Ausgewählter Auszug:
_ _ _
Vor einer Woche hat Jens Lehmann, der Torwart der Fußballnationalmannschaft, die Fußballweltmeisterschaft, die Festtage 2006, endgültig aus unserem realen Leben verbannt. Er hat das mit Bleistift beschriebene Stück Papier hergegeben, das er im Viertelfinalspiel gegen Argentinien beim Elfmeterschießen mit ins Tor nahm. Der Notizzettel, auf dem kaum etwas Brauchbares stand, hatte den Gegner aus der Fassung gebracht. Wir gewannen.
Für eine Million Euro hat ein deutscher Energiekonzern den Zettel bei der Fernsehgala „Ein Herz für Kinder“, die alljährlich von ZDF und „Bild“ gegeben wird, ersteigert. Wir nennen so eine Million: Geld für einen guten Zweck. Dabei ist es vor allem merkwürdiges Geld. Geld, das eigentlich nicht da ist. Geld, das hinten und vorn fehlt. Fehlendes Geld, das uns im Alltag immer seltener darüber reden lässt, wie wir eine Sache gestalten wollen, sondern darüber, dass wir sie uns gar nicht leisten können.
_ _ _
Bereitgestellte Daten:
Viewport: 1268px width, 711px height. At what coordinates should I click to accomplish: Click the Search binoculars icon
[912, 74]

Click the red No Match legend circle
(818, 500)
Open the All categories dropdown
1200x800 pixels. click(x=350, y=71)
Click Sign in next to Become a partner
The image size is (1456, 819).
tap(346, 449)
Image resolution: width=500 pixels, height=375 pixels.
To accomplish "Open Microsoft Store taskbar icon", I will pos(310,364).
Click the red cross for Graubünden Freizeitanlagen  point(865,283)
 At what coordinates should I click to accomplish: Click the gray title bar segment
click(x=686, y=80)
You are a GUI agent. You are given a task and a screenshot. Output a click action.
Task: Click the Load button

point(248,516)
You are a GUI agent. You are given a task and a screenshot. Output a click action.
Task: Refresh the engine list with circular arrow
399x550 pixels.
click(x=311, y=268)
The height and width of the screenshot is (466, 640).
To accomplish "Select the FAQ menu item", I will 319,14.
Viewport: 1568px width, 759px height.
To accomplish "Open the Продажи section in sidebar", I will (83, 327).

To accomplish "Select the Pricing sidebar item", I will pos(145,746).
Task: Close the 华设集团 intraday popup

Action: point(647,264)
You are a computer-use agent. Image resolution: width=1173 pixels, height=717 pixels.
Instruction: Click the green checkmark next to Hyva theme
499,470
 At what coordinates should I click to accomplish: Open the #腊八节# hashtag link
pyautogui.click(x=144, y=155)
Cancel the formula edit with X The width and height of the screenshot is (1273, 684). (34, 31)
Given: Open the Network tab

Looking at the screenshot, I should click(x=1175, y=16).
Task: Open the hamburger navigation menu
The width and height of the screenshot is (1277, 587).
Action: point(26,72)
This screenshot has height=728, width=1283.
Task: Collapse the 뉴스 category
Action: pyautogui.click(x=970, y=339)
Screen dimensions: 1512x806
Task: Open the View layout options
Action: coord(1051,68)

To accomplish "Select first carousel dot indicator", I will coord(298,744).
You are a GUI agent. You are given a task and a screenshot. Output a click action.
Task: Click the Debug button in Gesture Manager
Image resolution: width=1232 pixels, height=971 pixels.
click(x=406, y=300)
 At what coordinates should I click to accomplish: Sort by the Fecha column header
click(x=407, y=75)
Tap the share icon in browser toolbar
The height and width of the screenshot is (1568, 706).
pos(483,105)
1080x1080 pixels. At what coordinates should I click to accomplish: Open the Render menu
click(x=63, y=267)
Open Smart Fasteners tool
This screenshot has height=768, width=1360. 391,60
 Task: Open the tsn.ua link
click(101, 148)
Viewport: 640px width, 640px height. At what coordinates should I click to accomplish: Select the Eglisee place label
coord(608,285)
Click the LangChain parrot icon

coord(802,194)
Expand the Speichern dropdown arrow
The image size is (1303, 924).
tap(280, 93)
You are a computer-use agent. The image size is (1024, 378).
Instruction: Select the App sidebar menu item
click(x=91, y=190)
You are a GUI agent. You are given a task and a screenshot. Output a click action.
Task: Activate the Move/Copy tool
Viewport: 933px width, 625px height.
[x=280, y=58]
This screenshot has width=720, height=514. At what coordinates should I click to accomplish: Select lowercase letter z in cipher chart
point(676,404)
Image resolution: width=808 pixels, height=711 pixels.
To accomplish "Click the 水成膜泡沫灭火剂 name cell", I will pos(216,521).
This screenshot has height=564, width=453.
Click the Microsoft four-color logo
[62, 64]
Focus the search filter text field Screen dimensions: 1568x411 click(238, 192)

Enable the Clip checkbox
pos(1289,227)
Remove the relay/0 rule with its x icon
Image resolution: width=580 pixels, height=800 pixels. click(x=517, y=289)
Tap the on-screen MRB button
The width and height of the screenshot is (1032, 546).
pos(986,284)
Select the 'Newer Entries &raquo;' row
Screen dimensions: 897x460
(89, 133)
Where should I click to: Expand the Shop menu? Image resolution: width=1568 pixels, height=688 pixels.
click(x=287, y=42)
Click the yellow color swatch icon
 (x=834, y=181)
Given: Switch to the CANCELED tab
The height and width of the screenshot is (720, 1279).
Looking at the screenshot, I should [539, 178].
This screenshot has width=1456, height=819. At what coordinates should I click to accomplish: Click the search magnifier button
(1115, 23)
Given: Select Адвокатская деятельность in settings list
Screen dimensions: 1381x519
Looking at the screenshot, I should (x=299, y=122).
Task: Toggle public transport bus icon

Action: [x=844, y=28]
_ _ _
Aufgaben:
A. Beantworte anhand des Auszugs über Jens Lehmanns Notizzettel folgende Fragen:
(i) Gegen welchen Gegner nahm Lehmann den Zettel beim Elfmeterschießen mit ins Tor?
(ii) Für welchen Betrag wurde der Zettel ersteigert?
(iii) Bei welcher Fernsehgala fand die Versteigerung statt?
B. Schreib den Auszug über Jens Lehmanns Notizzettel ab seinem letzten Satz weiter.

Lösungen:
A.
(i) Gegen Argentinien, im Viertelfinalspiel.
(ii) Für eine Million Euro.
(iii) Bei der Gala „Ein Herz für Kinder“ von ZDF und „Bild“.

B.
Veranstaltungen, auf denen plötzlich solche Millionen auftauchen, nennen wir Charity. Auf Deutsch müssten wir Wohltätigkeit oder Nächstenliebe sagen. Diese Worte jedoch sind farblos. Sie kommen irgendwo im grauen Leben vor. Im grauen Leben gibt es die Arbeiterwohlfahrt, die Stadtmission, die Tafel, die Caritas, die Diakonie. Es ist mühsam, eins vom anderen zu unterscheiden.
Charity hingegen ist Fernsehen zur besten Sendezeit, eine Gala der Prominenz, Vergnügen. Wir schauen zu, wie Leute, die viel Geld haben, viel Geld spenden. Man lässt uns wissen, was wir unter einem guten Zweck zu verstehen haben. Am Ende wird mitgeteilt, dass 6 612 484 Euro zusammengekommen sind. Es soll Menschen geben, die in diesem Moment aufspringen, sich umarmen und jubeln wie bei der Fußball-WM. Mit diesen Gütigen, Wohlmeinenden ist es wie mit diesen Geldsummen: Sie fehlen im Alltag an allen Ecken und Enden.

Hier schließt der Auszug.